But what about Lent?  I have been a part of the evangelical Protestant branch of Christianity, and not very much was said about Lent and it’s kick-off event, Ash Wednesday, in the churches which I attended before we landed at our latest church about a decade ago.  During the time that we have spent with our current body of worshippers I have been more purposefully introduced to this tradition of Ash Wednesday and the Lenten fast, but if I was asked to explain to a curious observer just what this season is all about, I fear that I would fail miserably to do it justice.
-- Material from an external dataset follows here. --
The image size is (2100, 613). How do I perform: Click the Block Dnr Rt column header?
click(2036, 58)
That being the case, I intend to chronicle the next 47 days of Lent (I think it is 47 days, but I am not even particularly sure about that), hoping to share with you, dear readers, my growing understanding of Lent and how I will respond to it this season.  This will be a voyage of discovery for both you and me, as I cannot predict what I will learn as I begin this journey tonight.  Only one thing I know; I will emerge from this better informed about Lent and about if, and/or how, the Holy Spirit will work in and through me during this observance.  What I hope is that you will learn about this topic with me.  Here goes.

Today is Ash Wednesday, and I did not go to church tonight.  I wanted to go, but I got home from work later than usual after working two night shifts in a row before working the day shift today.  The upshot of that is that I am completely drained and had no energy left to drive downtown to the upstairs office of my church, which meets in an old but functioning movie theater and has its office in another building down the block.  I’m not entirely sure what the format for this evening’s observance of Ash Wednesday was going to be, but I do know that at the end of it I would have heard about our sinfulness and mortality and how Jesus was the answer to this problem, and that a cross made of wet ashes would grace my forehead when I left the building to somehow symbolize this.
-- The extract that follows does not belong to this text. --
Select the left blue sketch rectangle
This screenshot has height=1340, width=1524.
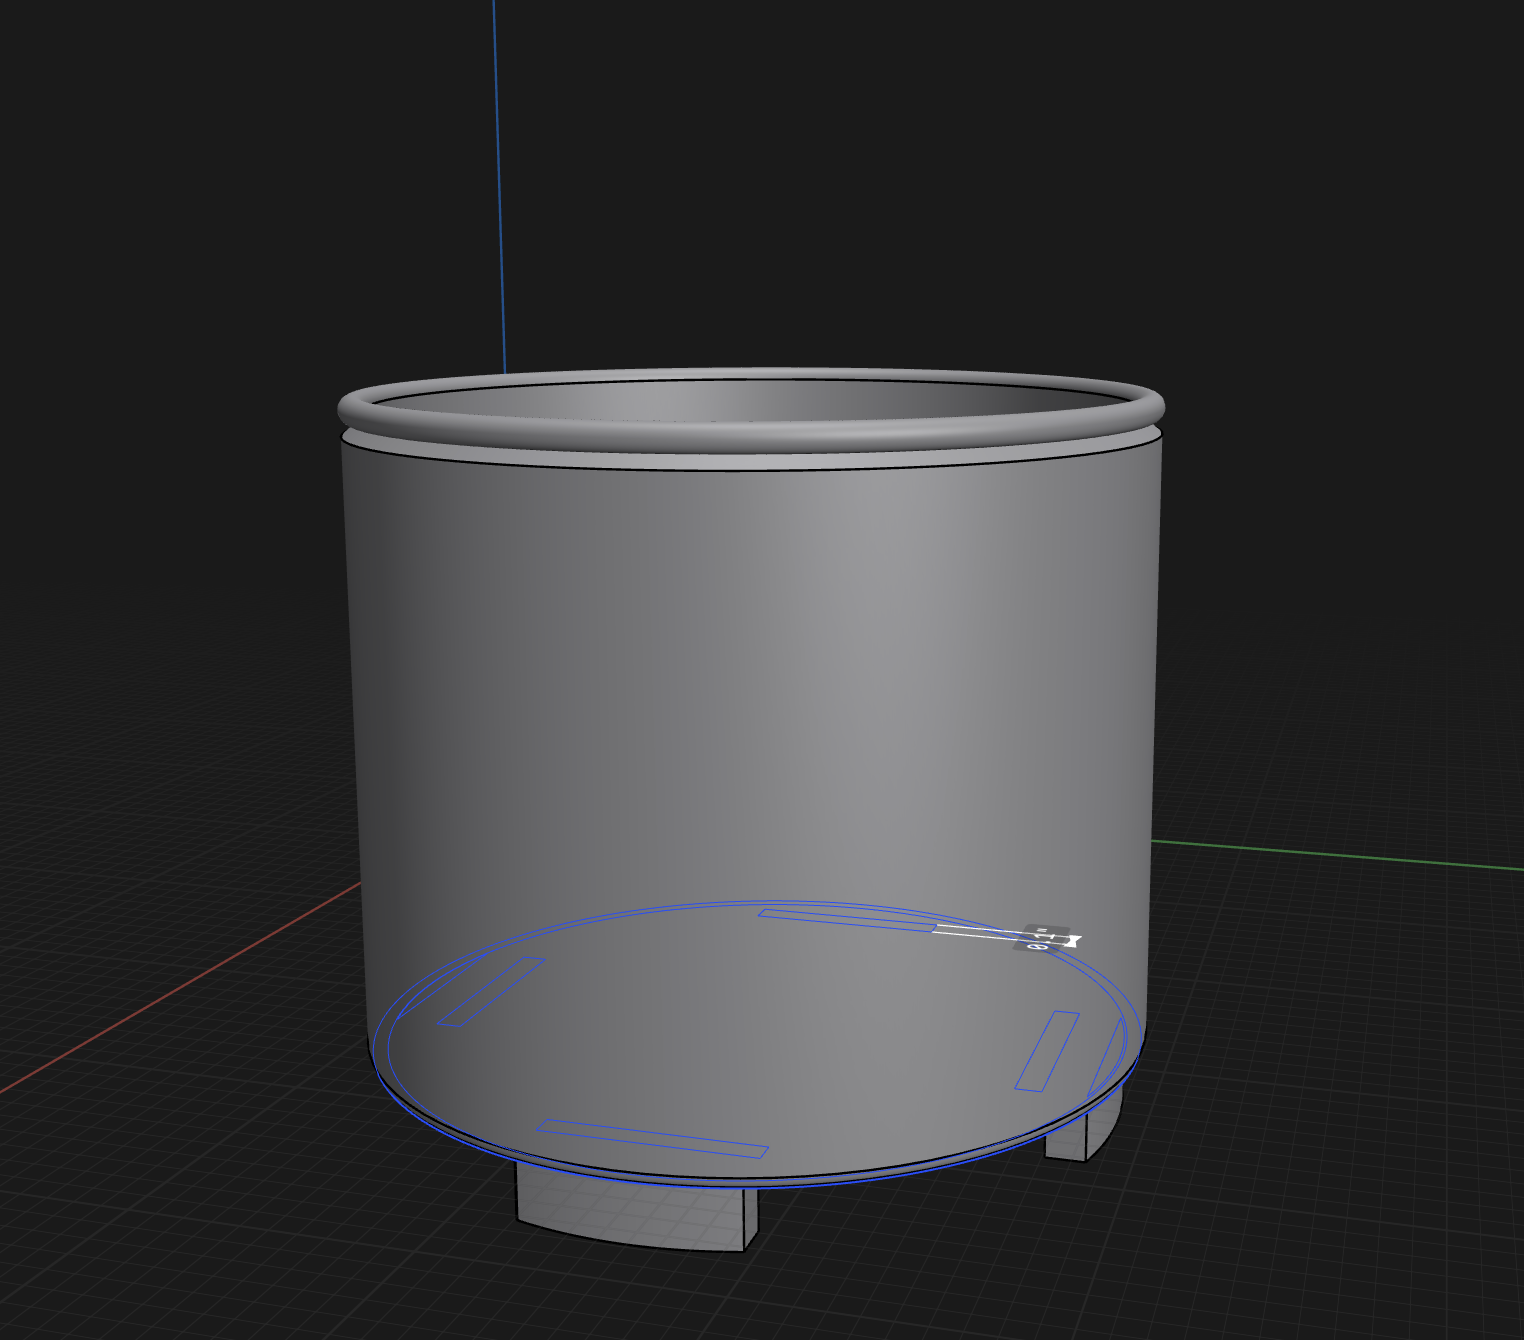pos(491,991)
That’s not much, is it?  Of course, I would be able to tell you much more about it if I had gone tonight but that doesn’t really let me off of the hook.  I can tell you all about Easter and Christmas even though those events are weeks and months away, and I can even tell you a bit about Hanukkah and the Hijra.  I can tell you about Washington’s victory over the Hessian mercenaries and Neil Armstrong’s ‘giant leap for mankind’.  If Ash Wednesday and Lent are worth observing, why can’t I tell you anything of substance about them?  Why would such a poverty of knowledge exist?  My bad!

I will be able to tell you all about these two topics tomorrow because I will google it to find out for myself, but it would be cheating to do that tonight, I think. The sad fact is that I don’t really know enough about Ash Wednesday to explain it to a traveler from Mars, and one of the first benefits of the lent season is that I will learn why I will celebrate it and it’s kick-off day in the first place.

One thing that I do know about this season is that something is to be given up until Easter Sunday comes along.  The purpose is that when you think of that certain thing that you often eat, or the television that you like to watch, or the newspaper that you usually read, you will be reminded that you are fasting from these things so that you can spend that time meditating on your God and your faith.  That’s the plan at least.  Many times however people just fill the time with jig saw puzzles or reading romance novels or whatever, and such substitutionary pursuits really don’t benefit anybody other than the purveyors of such products.  This much I do know:  If the time freed up by this fast isn’t used to direct our thoughts to God, it’s an empty gesture and one might as well throw in the towel early.

I chose to give up Facebook this year.  I really enjoy communicating with real friends and others who share my interests in one area or another on various discussion groups.  I know that I spend too much time on ‘The Book’, and it seemed a good thing to put aside for the next forty or so days.  The rules are that I can pick up where I left off every Sunday, and so I will be doing some major catching up on those days.  I don’t know exactly why it is set up that way, but there it is.  Perhaps I’ll write about that tomorrow.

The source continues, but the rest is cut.